SUPPLIED DATA
╭──
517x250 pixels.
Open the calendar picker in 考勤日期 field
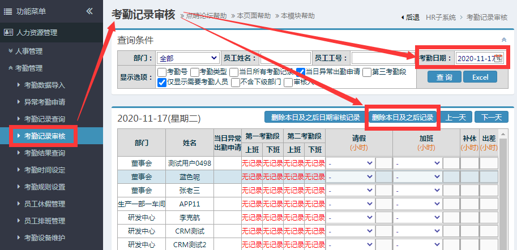point(498,58)
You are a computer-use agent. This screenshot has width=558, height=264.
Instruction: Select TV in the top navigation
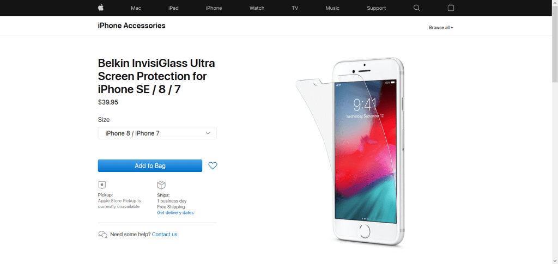(295, 8)
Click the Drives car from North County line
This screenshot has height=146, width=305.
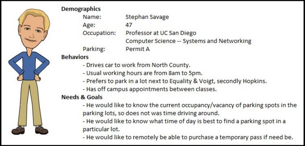(x=136, y=65)
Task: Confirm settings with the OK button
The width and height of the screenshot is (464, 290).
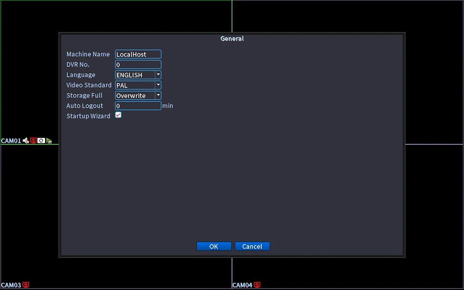Action: (x=214, y=246)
╰──
WORK REQUIRED
An exact copy of every entry above is needed, with the pictures left out.

ANSWER SECTION
517x250 pixels.
Open the calendar picker in 考勤日期 field
point(498,58)
You are a computer-use agent. This screenshot has width=558, height=264.
Instruction: Select TV in the top navigation
(295, 8)
Click the Drives car from North County line
This screenshot has height=146, width=305.
(x=136, y=65)
Task: Confirm settings with the OK button
The width and height of the screenshot is (464, 290).
Action: (x=214, y=246)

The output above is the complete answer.